I am trying to write a simple compiler. I am currently in the scanner part. Concerning string token, I have the following rule in the flex file :
\"([^\\\n]|\\.)*\" { clean_string(); return TK_STRING; }
It works perfectly (this is not the question). clean_string function is called to removed leading and trailing " and to transform \n and \t to their corresponding ascii character.
int clean_string () {
char * mystr;
mystr=strdup(yytext+1) ; // copy yytext and remove leading "
if (! mystr) return 1;
mystr[yyleng-2]='\0'; // remove trailing "

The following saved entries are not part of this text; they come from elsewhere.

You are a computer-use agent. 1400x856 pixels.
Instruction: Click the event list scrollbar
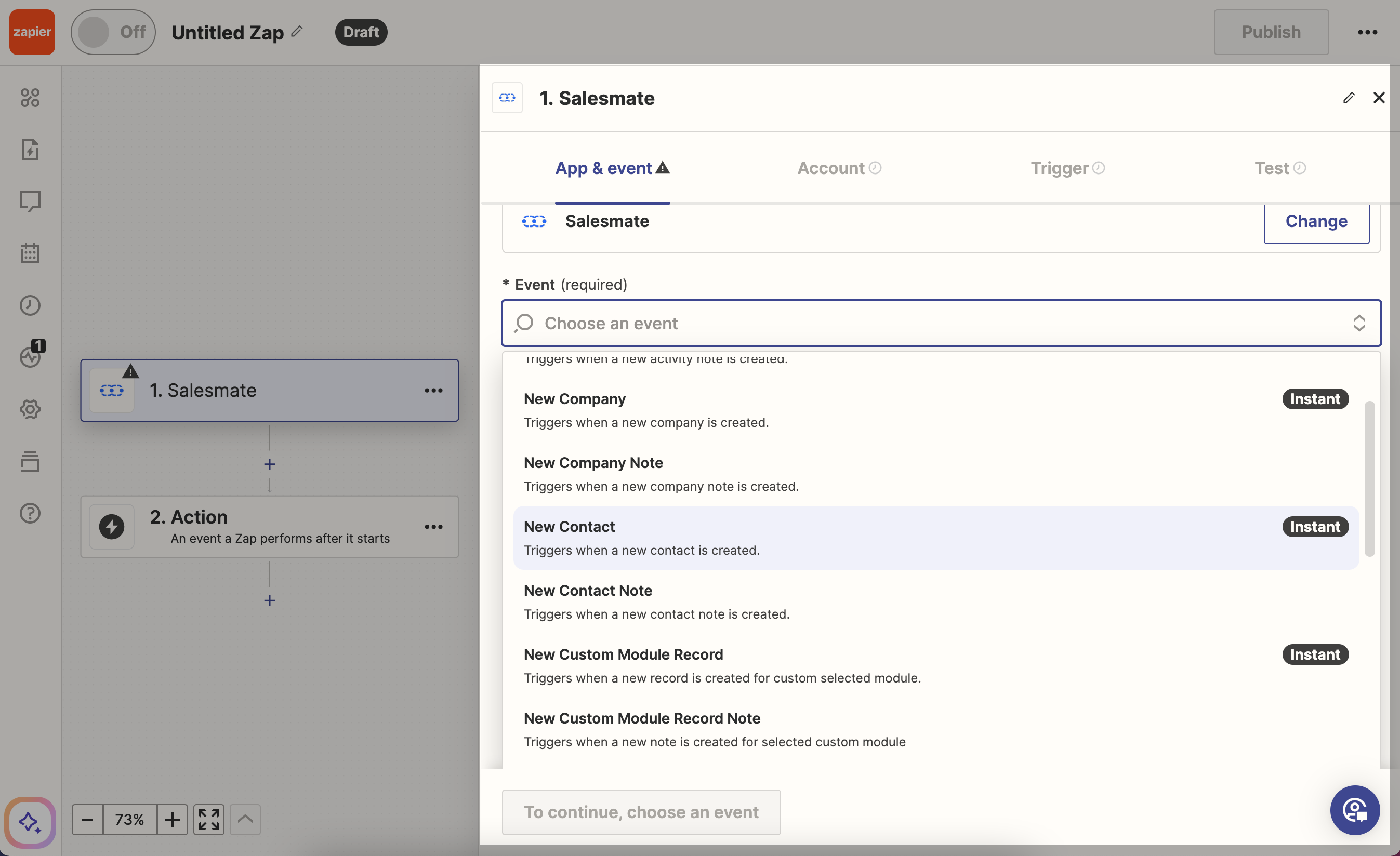pos(1369,478)
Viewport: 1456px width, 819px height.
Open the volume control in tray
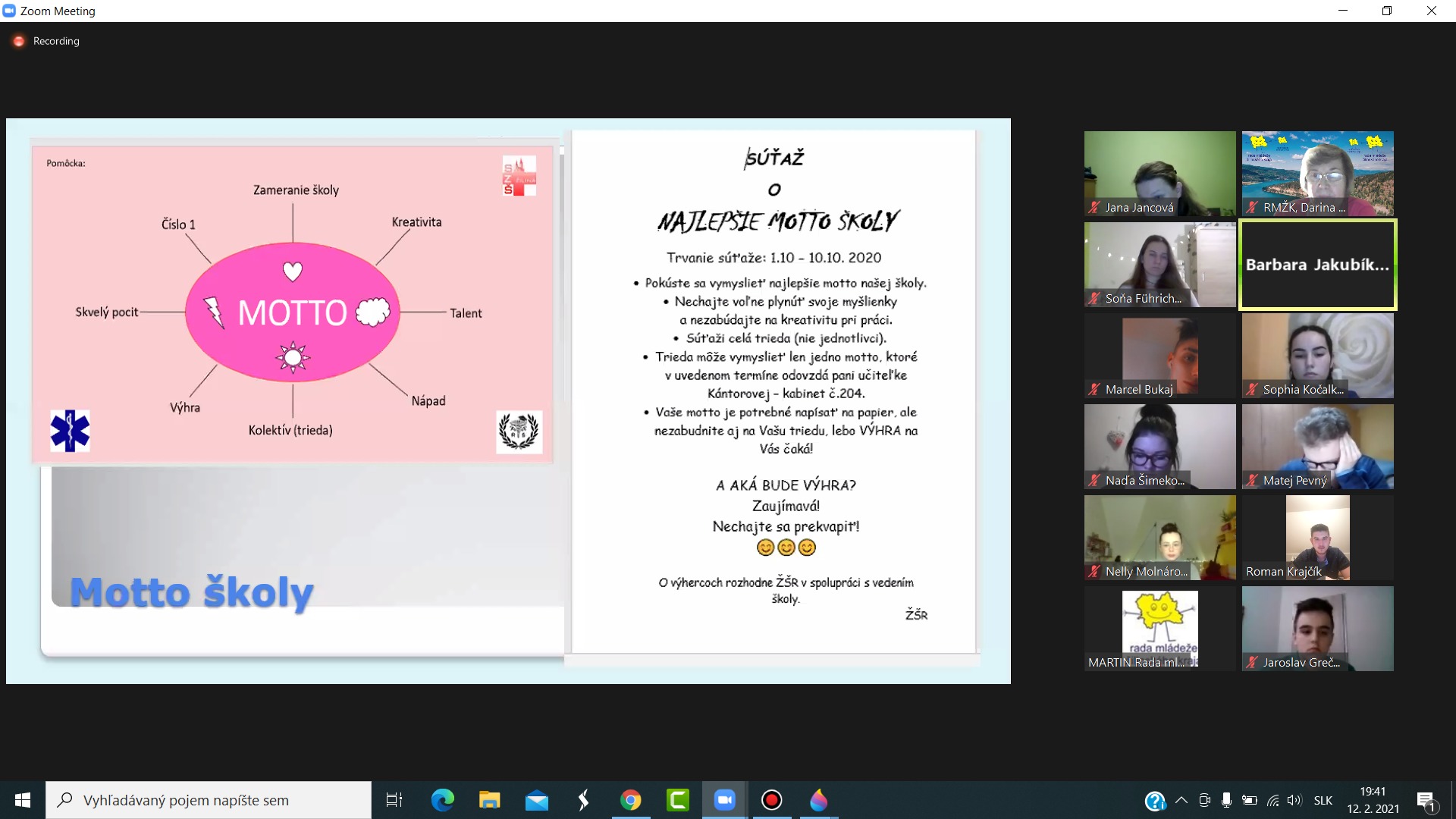click(1294, 800)
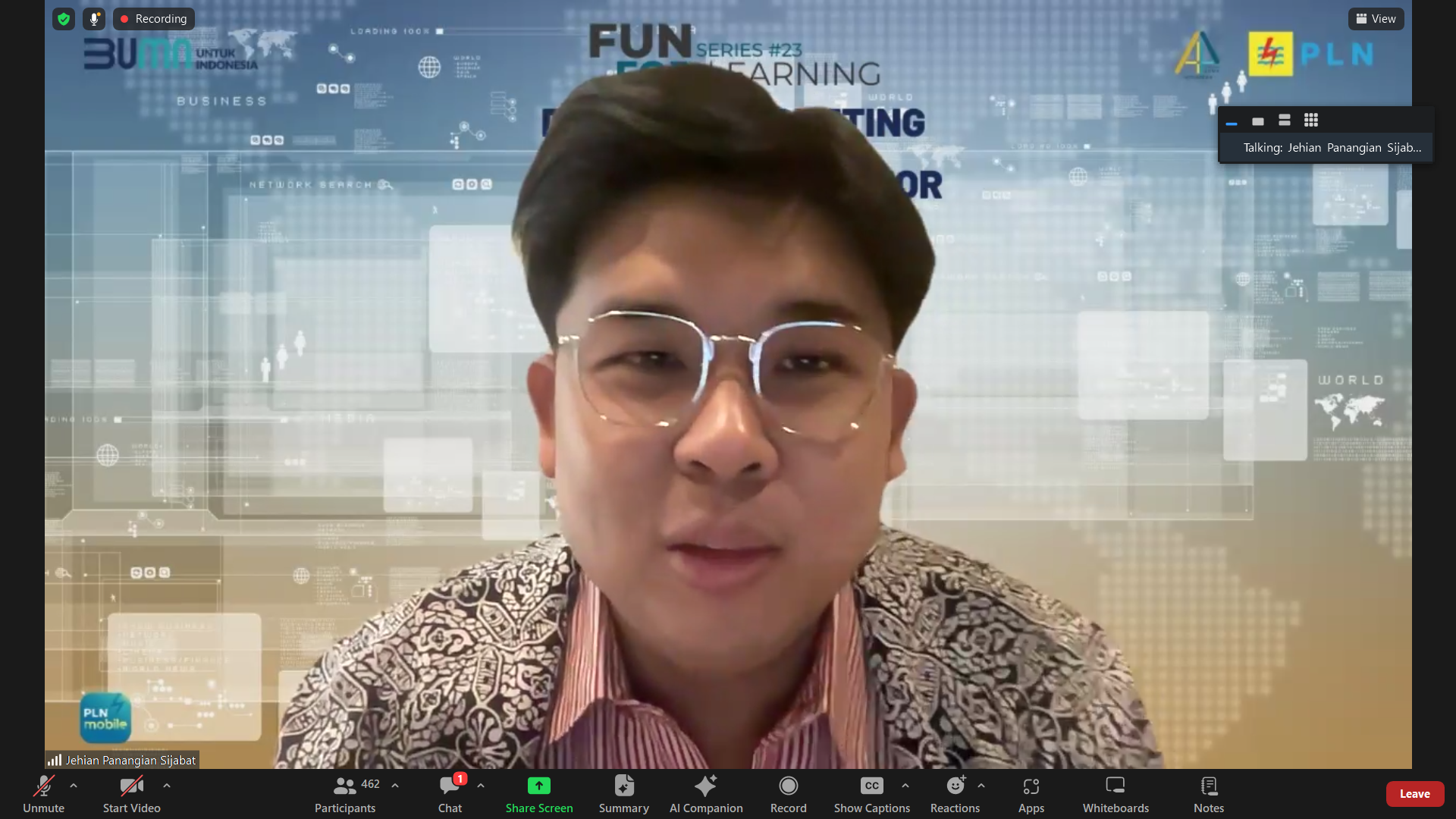Open the Chat panel

click(x=450, y=793)
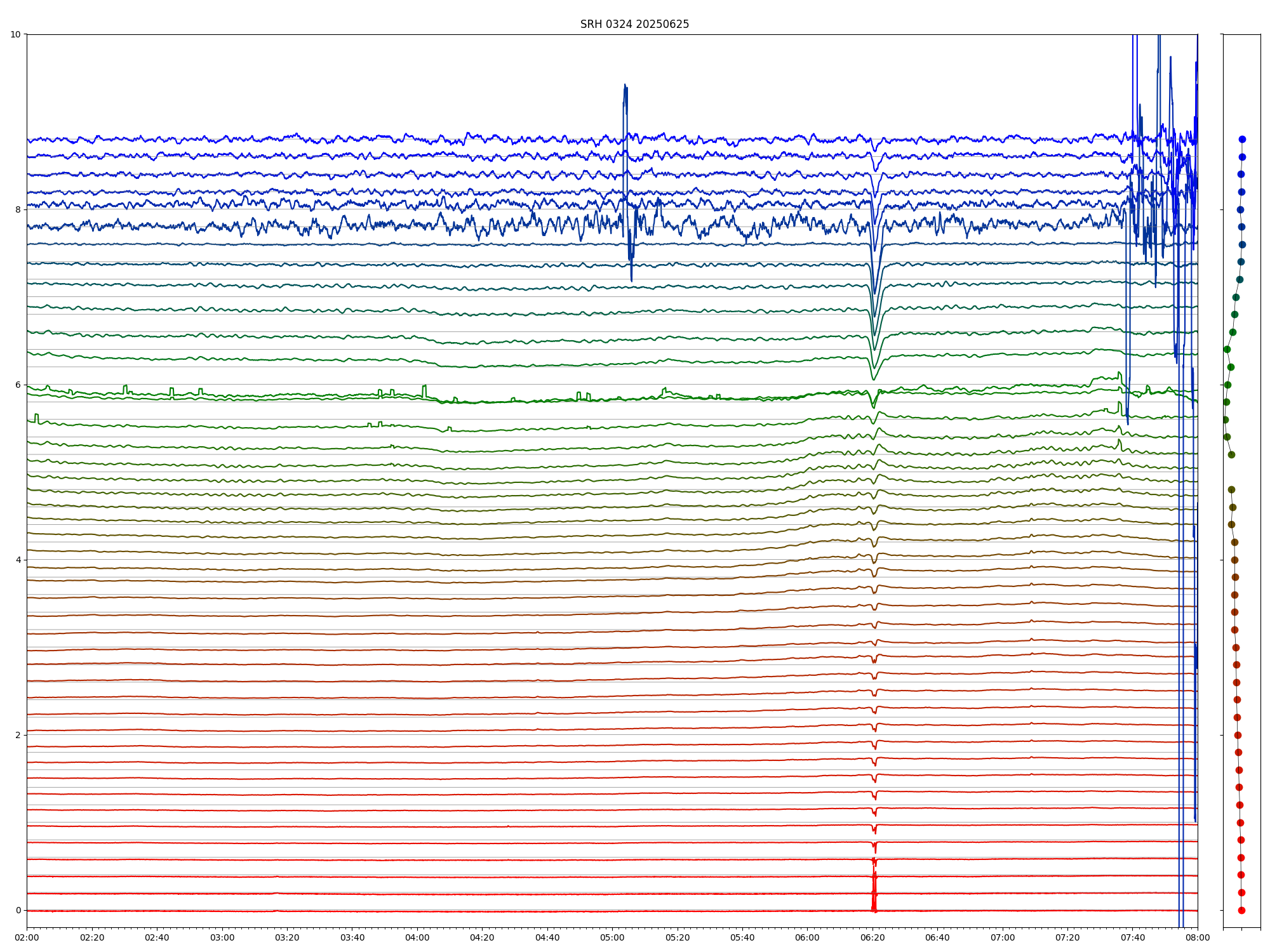The height and width of the screenshot is (952, 1270).
Task: Select the y-axis label 8
Action: 18,209
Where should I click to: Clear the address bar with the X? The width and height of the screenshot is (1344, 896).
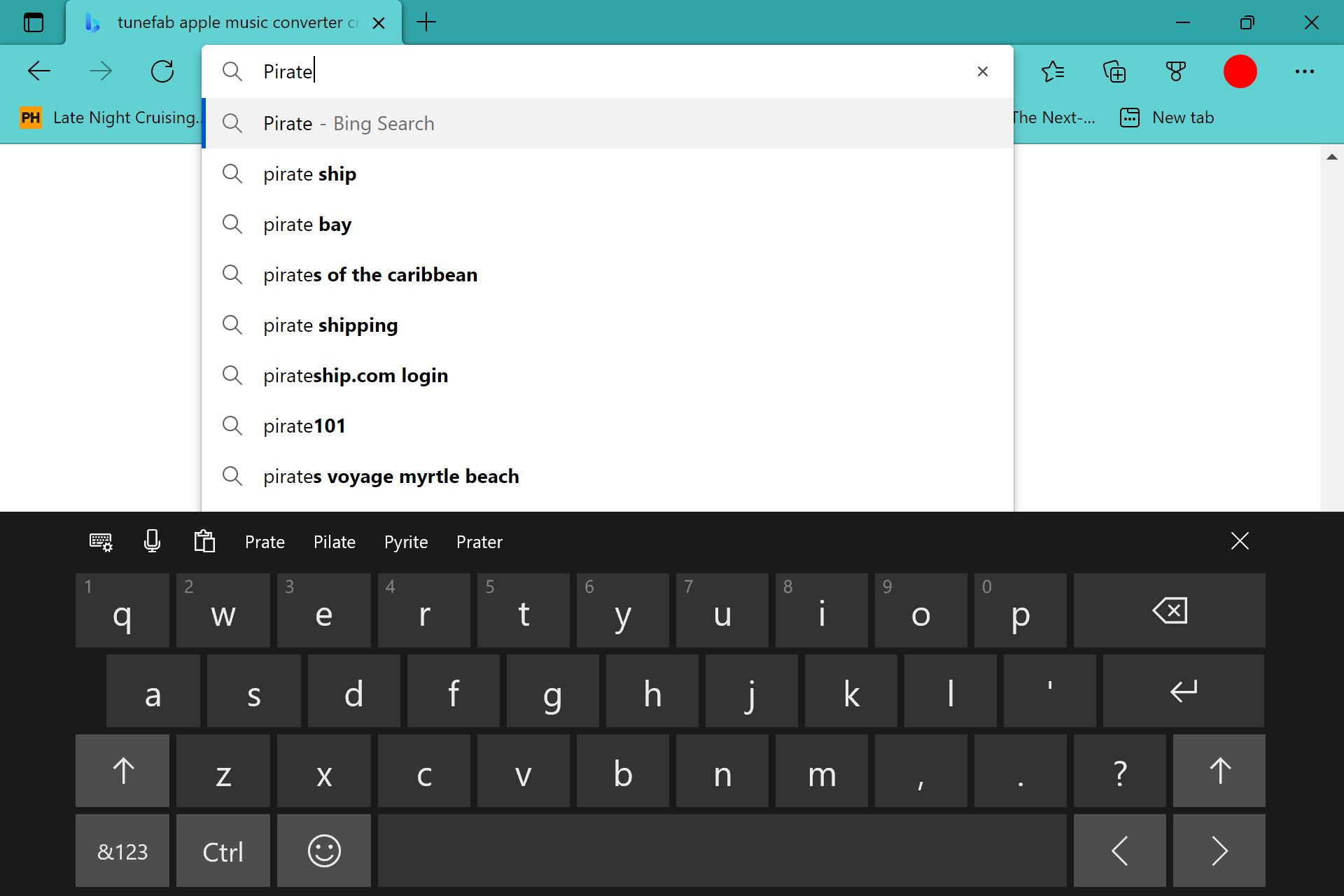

for (int i=0, j=0; i<=strlen(mystr); i++, j++) { // "<=" and not "<" to get /0, i : mystr indice and j : yytext indice
if (mystr[i]=='\\') {
i++;
if (mystr[i]=='n') yytext[j]='\n';
else if (mystr[i]=='t') yytext[j]='\t';
else yytext[j]=mystr[i];
}
else yytext[j]=mystr[i];
}
yyleng=strlen(yytext);
free(mystr);
return 0 ;
}
It also works perfectly.
My question is the following :
At the end of the function, I update yyleng because yytext has changed. I wonder if I have another variable to update to avoid some unexpected behavior in another part of the program.
Unless you use yymore()
in your action (and evidently, you do not), the flex-generated scanner does not require yyleng
to reflect the length of yytext
. You can modify yyleng
in any way, or you can modify the contents of yytext
between index 0 and index yyleng-1
, including making it shorter.
Having said that, you need to be aware that the contents of yytext
are only stable until the next time you call yylex
. In almost all applications, particularly if you are planning on using the scanner from a parser with lookahead (such as a parser generated by yacc/bison), you will want the scanner to use a copy of the contents of yytext
. In particular, yacc/bison generated scanners expect to find the semantic value of tokens (that is, the token string or some value derived from it) in some member of the union yylval
, generally in the form of a pointer.
So I'd strongly recommend that your function put the desired string contents into mystr
and then return it (rather than freeing it immediately), and that the action place the pointer in a place where the parser can use it. That will require only a minor modification to your code and will make the scanner usable with a yacc/bison-generated parser.